** INSTRUCTIONS **
[1] From the passage below, list every component that the Condor Legion consisted of.
[2] Answer these questions using the passage below.
(a) Which oil company supplied the Nationalists with oil on credit?
(b) On what date did the battle for Teruel begin?
(c) Where is the image of Dr. Bethune held?
[3] Rewrite the stretch of the passage from "The battle for" through "for both sides.", switching "Frostbite" to "Exposure".

The image of Dr. Bethune is in the public domain and is held by the Library and Archives of Canada.

Foreign Aid to the Nationalists

Foreign aid was crucial to the Nationalist war effort in two ways. At the beginning of the uprising the Nationalists failed to capture the industrial centers of Spain and the finances of the Spanish state. Faced with a protracted war these failures put them in a potentially difficult position, since they had neither the currency reserves to buy weapons and fuel, or the industrial capacity to manufacture war material. However, aid in terms of equipment was extremely quick in coming. The head of oil company Texaco ordered oil tankers headed for Spain at the start of the uprising to make for Nationalist controlled ports, and Texaco would continue to supply oil to the Nationalists on credit for the duration of the war.

Similarly, both the German and Italian governments responded quickly to Nationalist pleas for aircraft. Indeed the arrival of aircraft form both countries in Spanish Morocco in July 1936 allowed the Nationalists to ferry units of the veteran Army of Africa to mainland Spain. These units would score some of the most decisive victories of the early war and see the Nationalists reach the gates of Madrid.

In addition to supplying material aid, the two fascist powers, Germany and Italy, supplied troops to fight on behalf of the Nationalists. The Italians send the largest number and they saw action in many of the major battles of the war. The German contribution, the Condor Legion was smaller but highly effective. It consisted of aircraft, both bombers and fighters, as well as a tank battalion and anti-air units. The Condor Legion provided strong support to the Nationalists and was invaluable in many operations. In a foreshadowing of World War II, the Condor Legion was responsible for the destruction of Guernica through aerial bombardment, an act that caused shock around the world and prompted Nationalist denials of their involvement.

The Battle of Teruel

The battle for Teruel began on December 15th 1937 when the Republicans launched an offensive aimed at capturing this Aragónese provincial capital. The offensive was partially aimed at distracting the Nationalists who had recently concluded the was in the North, so they would not be able to mount another offensive on Madrid. The fighting for Teruel would all take place in cold, snowy conditions, sometimes even blizzard conditions. Frostbite would cause many casualties during the campaign and the weather would hamper troop movements for both sides.

** RAW DATA **
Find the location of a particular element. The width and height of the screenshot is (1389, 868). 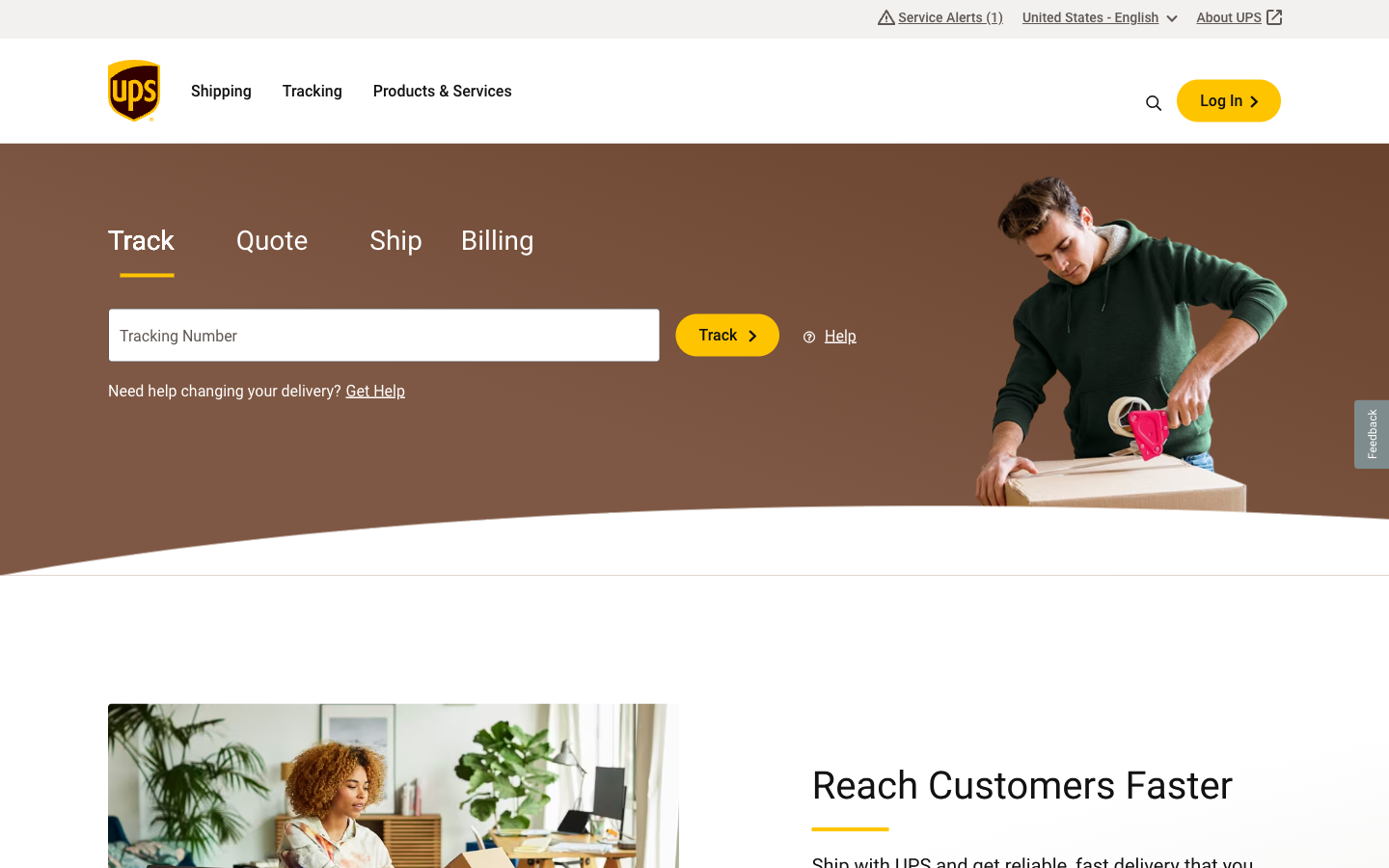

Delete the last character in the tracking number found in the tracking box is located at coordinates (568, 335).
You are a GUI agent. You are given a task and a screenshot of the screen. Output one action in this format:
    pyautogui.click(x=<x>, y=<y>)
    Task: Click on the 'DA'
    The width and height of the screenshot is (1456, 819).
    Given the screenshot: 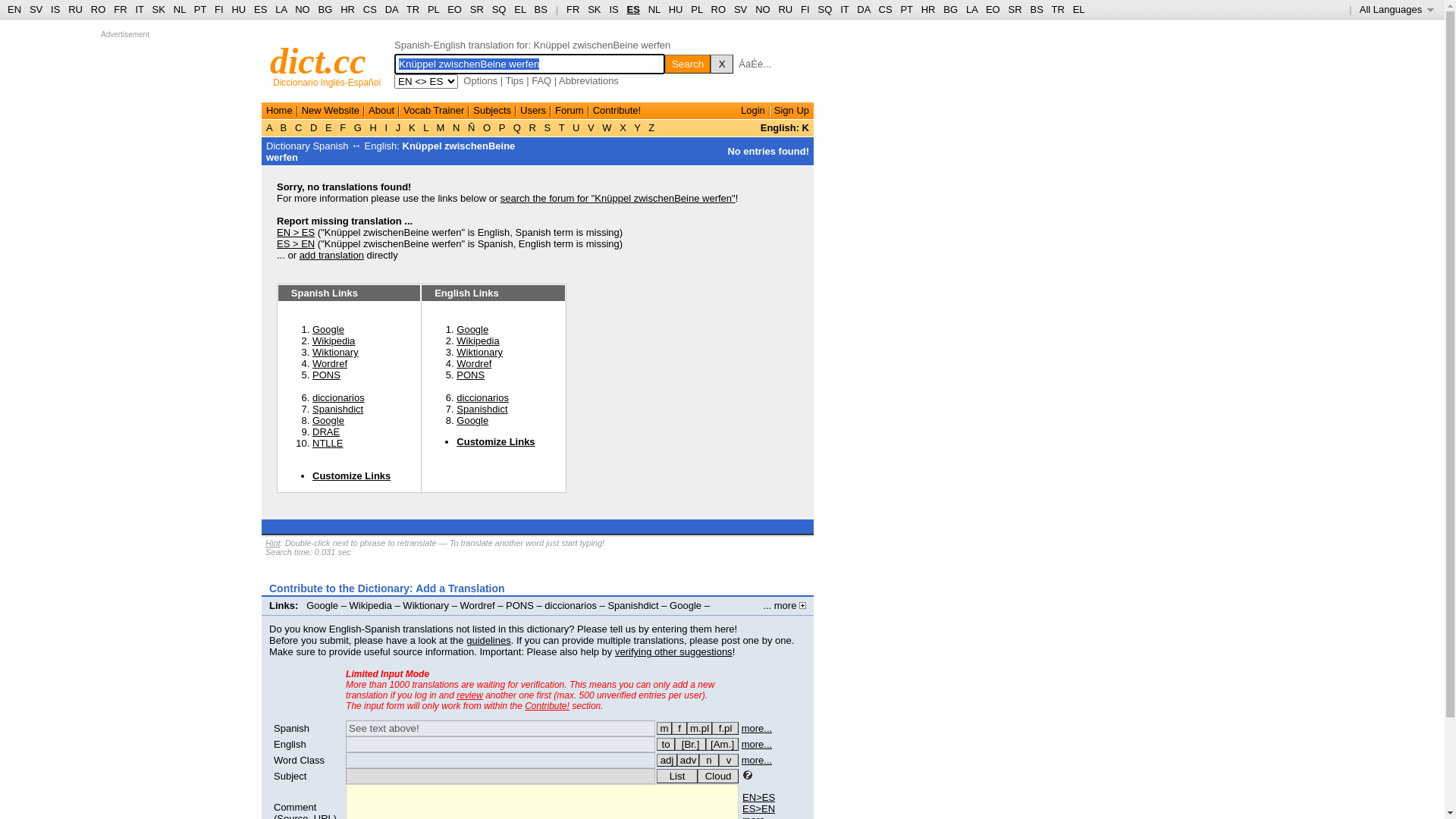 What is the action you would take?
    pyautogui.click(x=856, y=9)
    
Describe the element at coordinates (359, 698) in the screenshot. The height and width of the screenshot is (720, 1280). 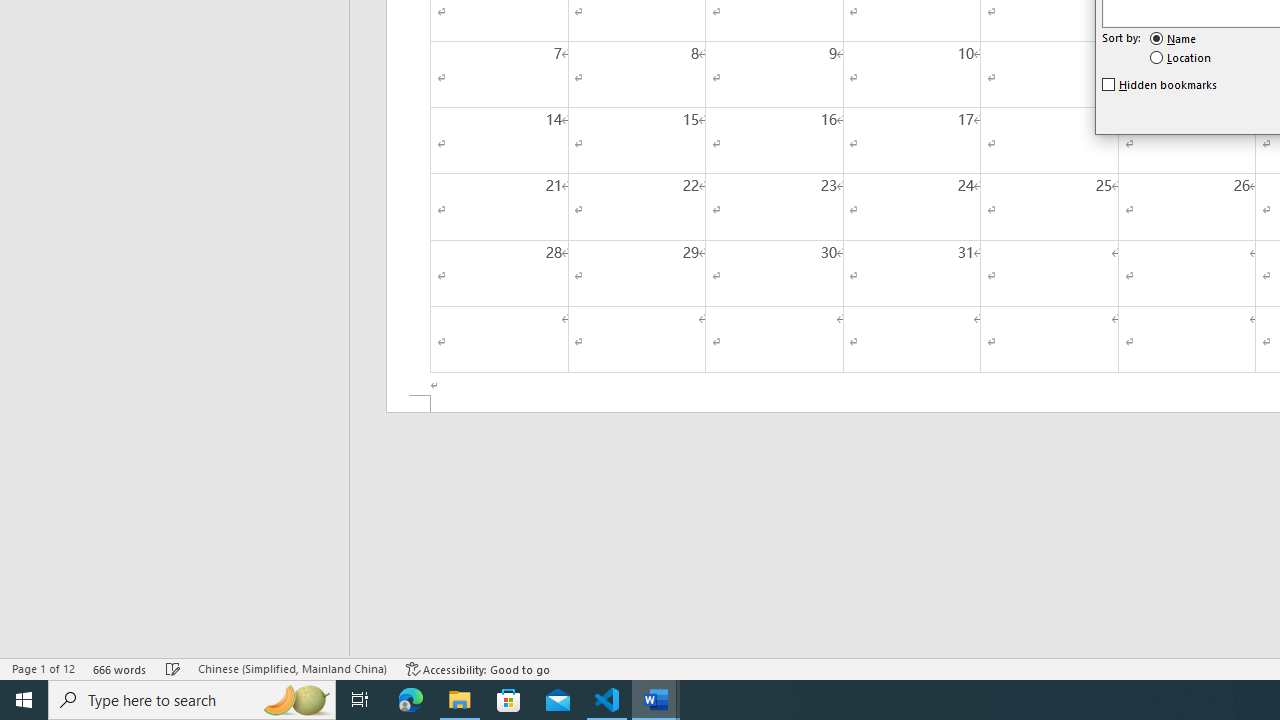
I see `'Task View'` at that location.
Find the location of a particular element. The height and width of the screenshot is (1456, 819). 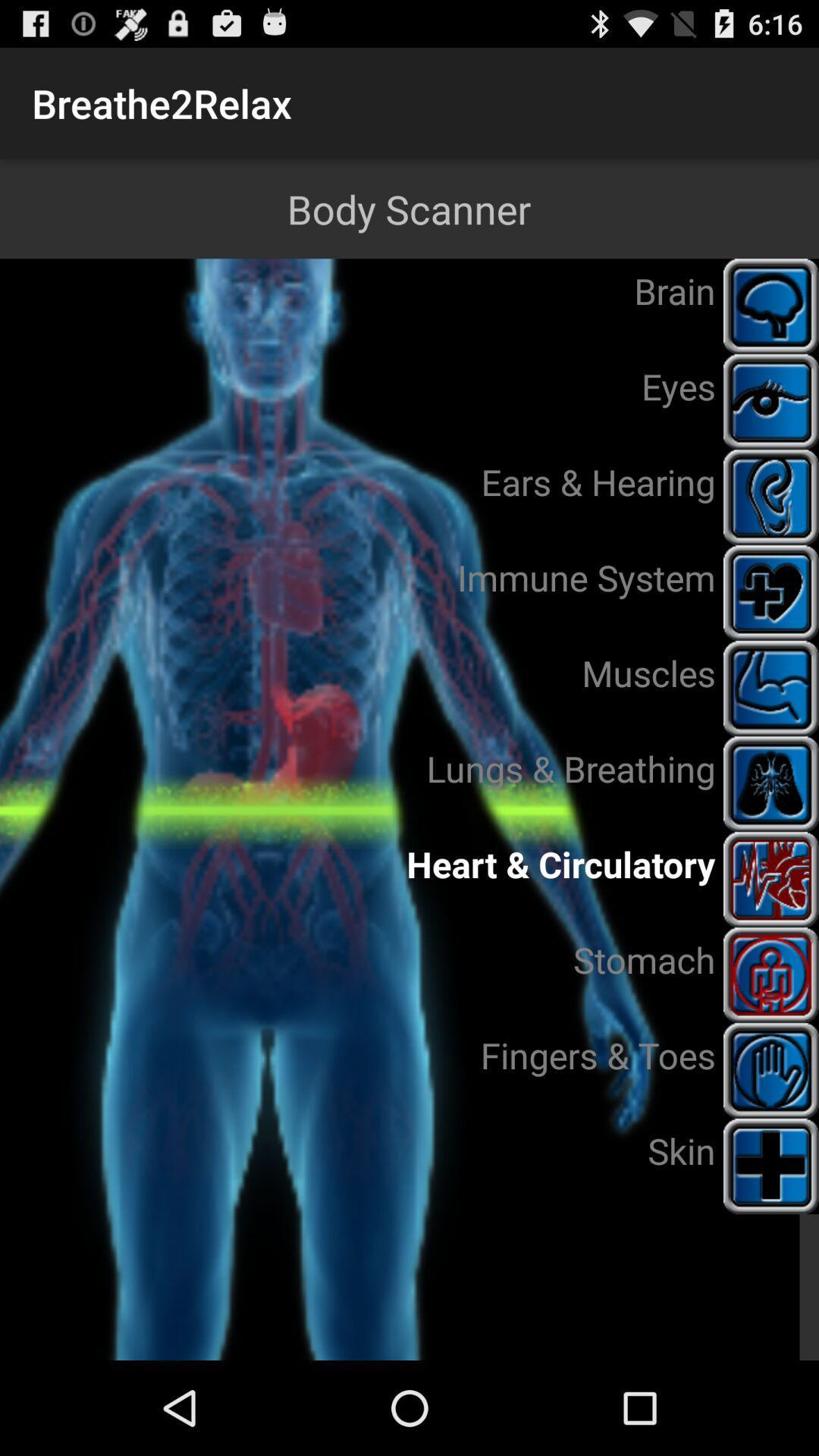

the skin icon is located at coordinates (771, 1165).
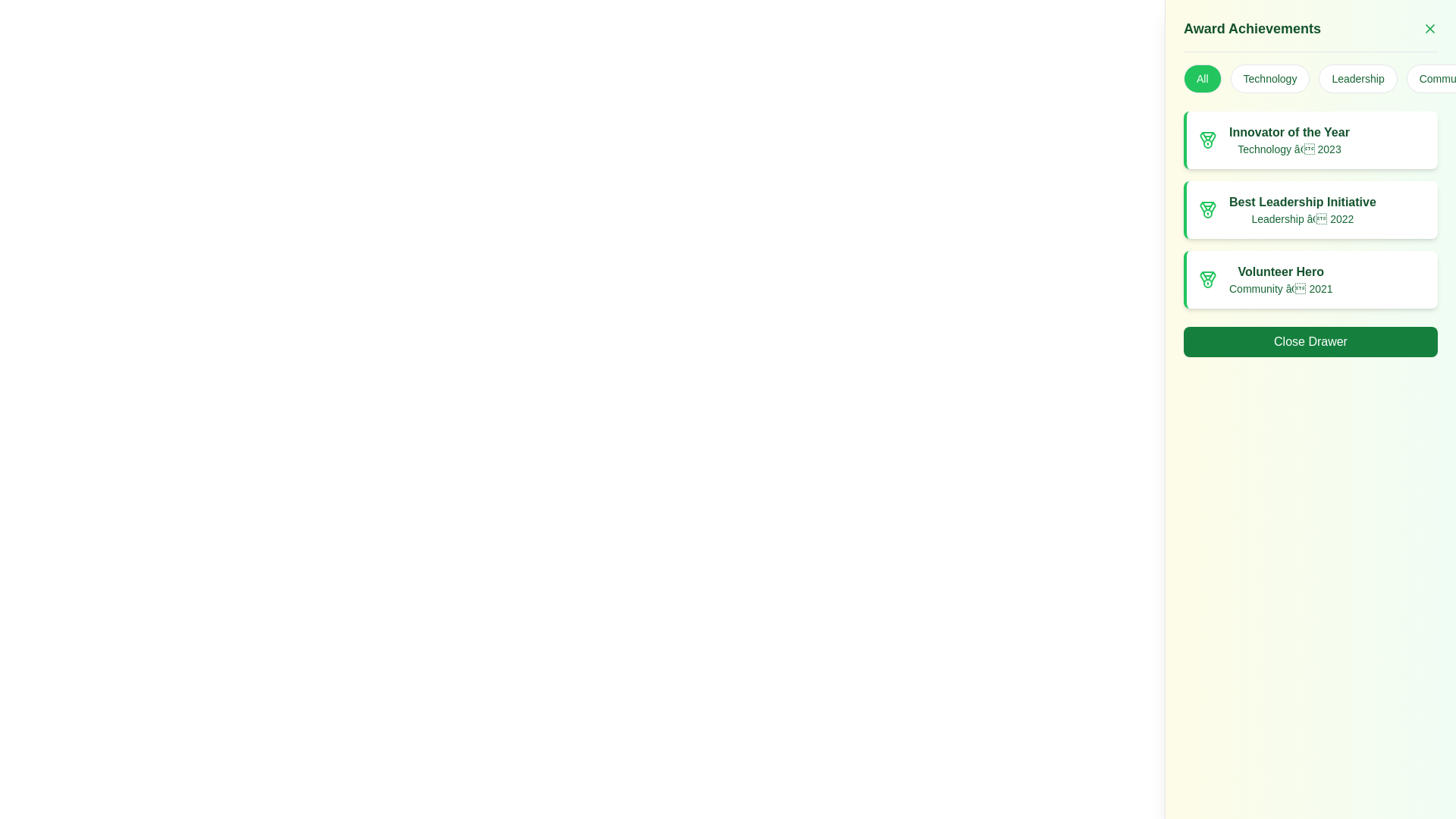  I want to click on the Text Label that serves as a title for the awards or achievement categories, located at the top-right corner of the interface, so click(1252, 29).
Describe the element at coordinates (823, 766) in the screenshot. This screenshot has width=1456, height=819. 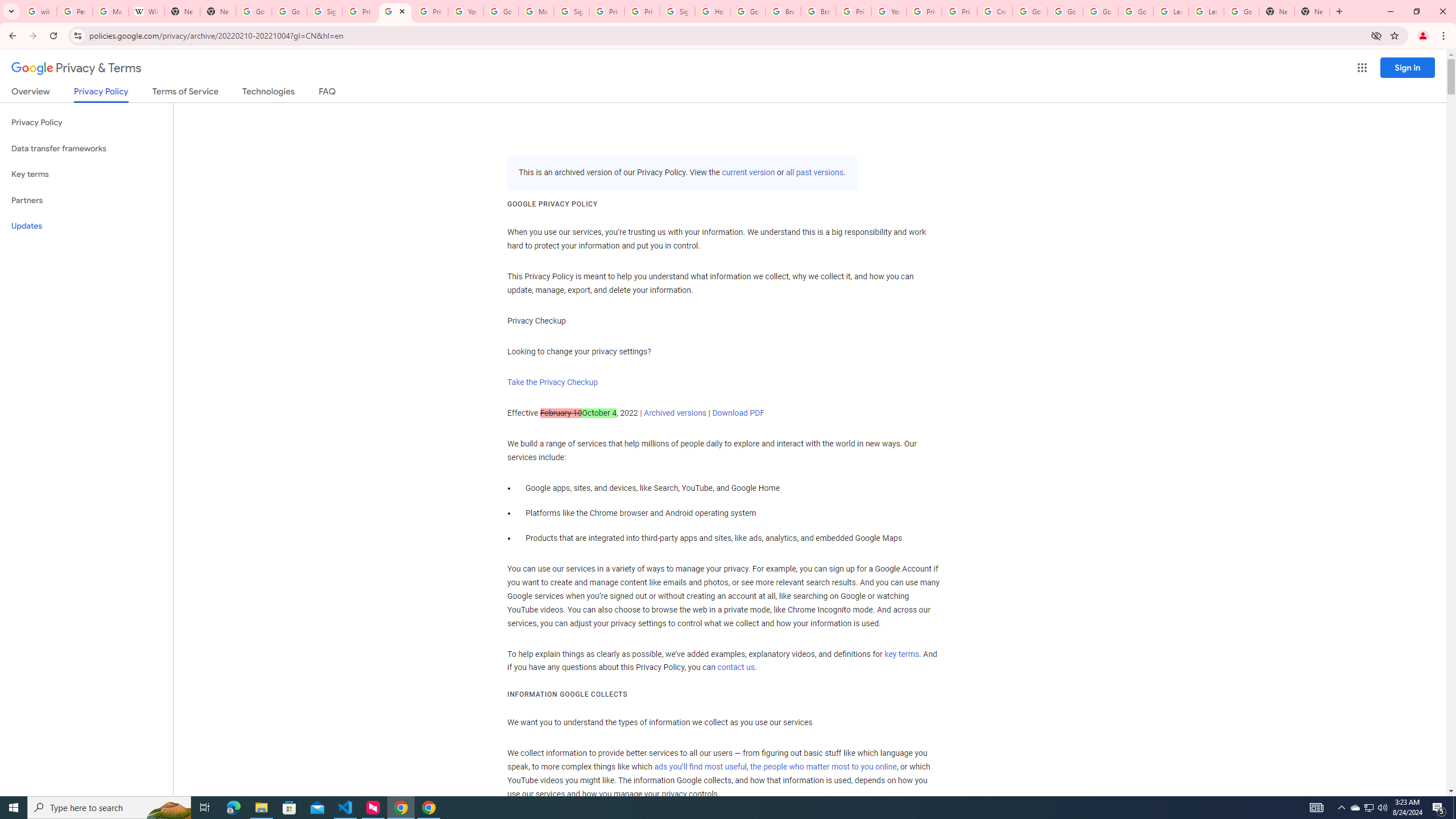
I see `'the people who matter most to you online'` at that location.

** TASK-BY-TASK ANSWERS **
[1]
- Bombers
- Fighters
- A tank battalion
- Anti-air units

[2]
(a) Texaco
(b) December 15th 1937
(c) The Library and Archives of Canada

[3]
The battle for Teruel began on December 15th 1937 when the Republicans launched an offensive aimed at capturing this Aragónese provincial capital. The offensive was partially aimed at distracting the Nationalists who had recently concluded the was in the North, so they would not be able to mount another offensive on Madrid. The fighting for Teruel would all take place in cold, snowy conditions, sometimes even blizzard conditions. Exposure would cause many casualties during the campaign and the weather would hamper troop movements for both sides.